> _PROBLEM STATEMENT_: How many lines in the records below contain the word "button"? Reply with the number alone.

> _DATASET RECORDS_:
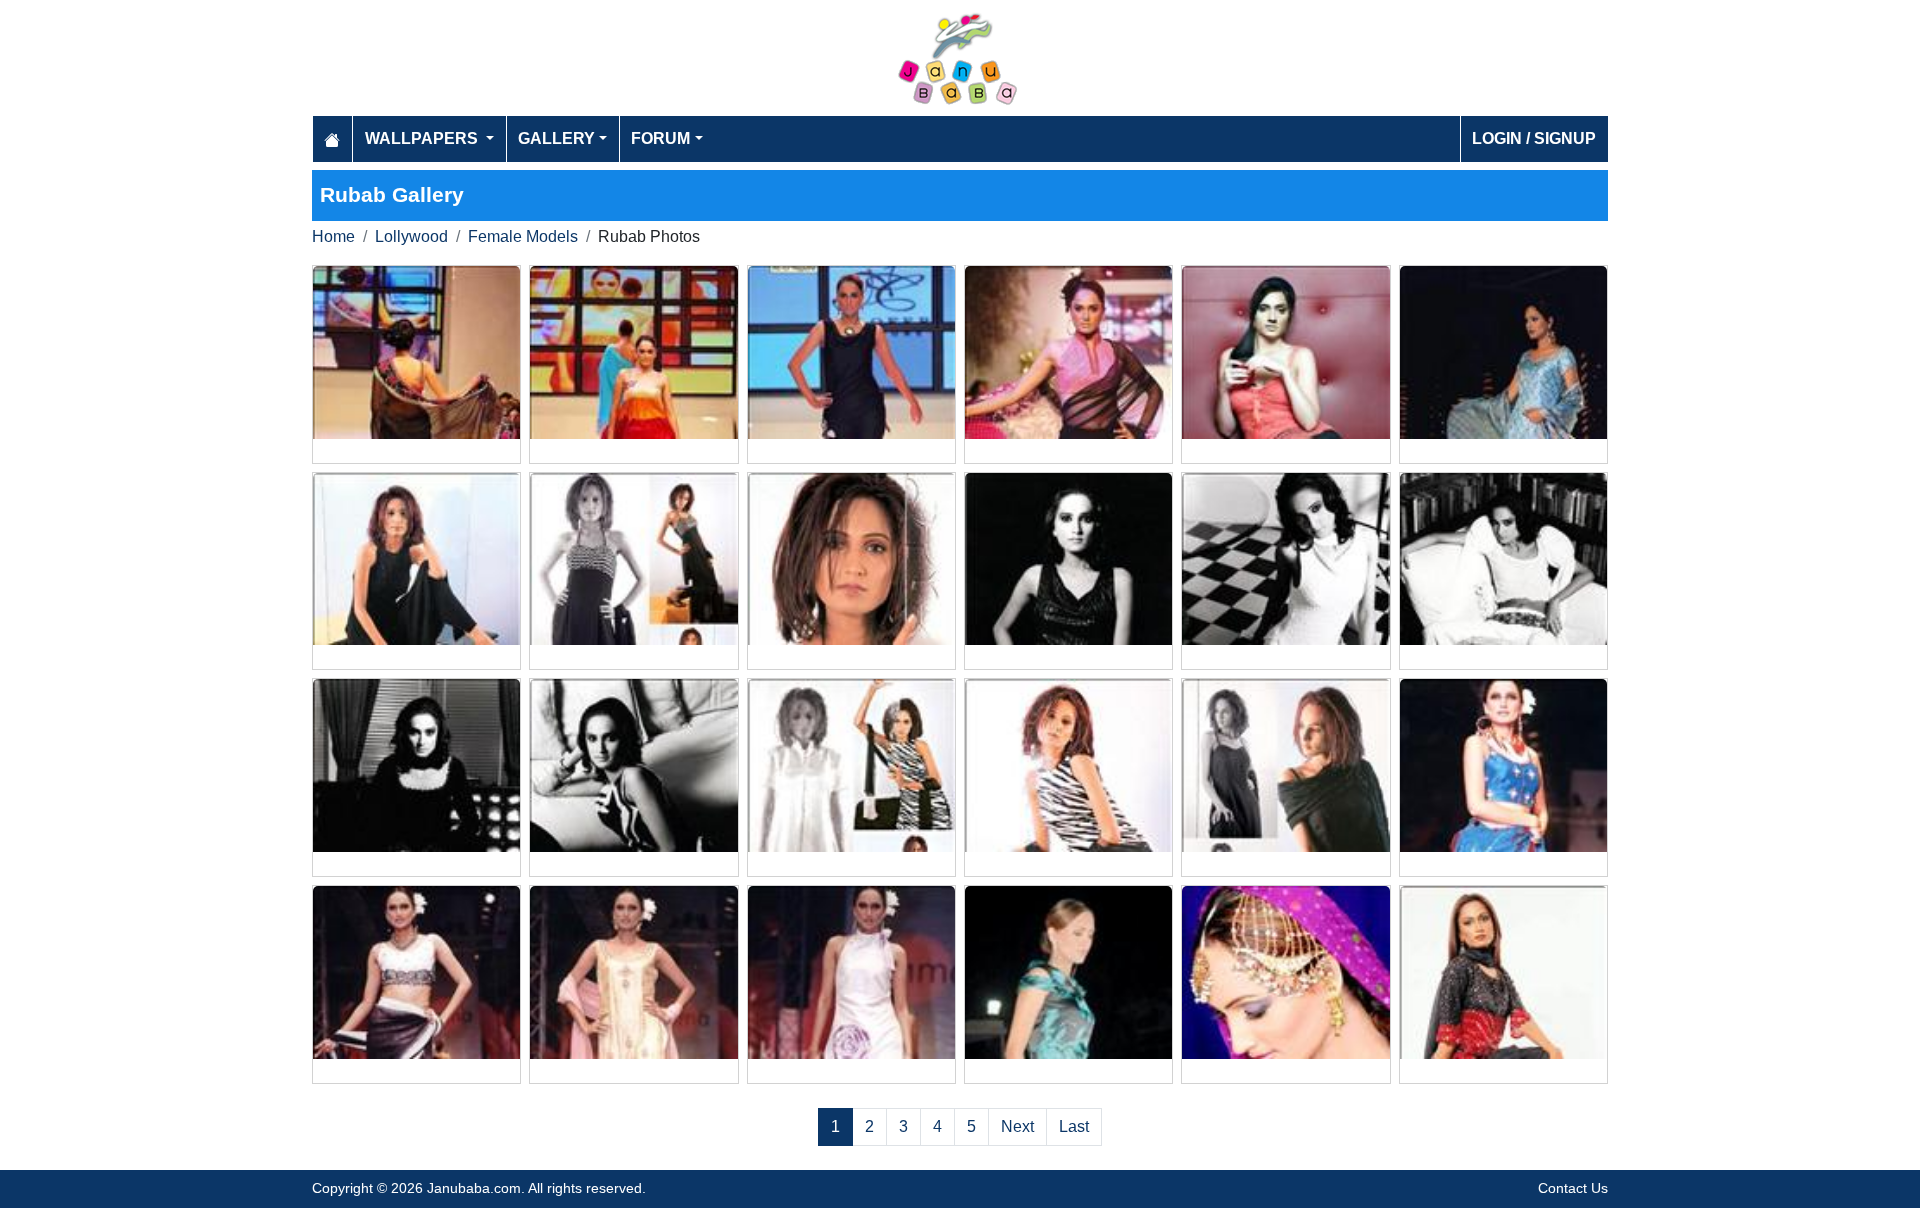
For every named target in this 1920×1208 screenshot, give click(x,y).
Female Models (523, 236)
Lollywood (411, 236)
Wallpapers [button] (423, 138)
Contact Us (1573, 1188)
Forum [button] (660, 138)
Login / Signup (1534, 138)
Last (1074, 1126)
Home (333, 236)
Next (1017, 1126)
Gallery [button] (556, 138)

> _RESPONSE AREA_: 3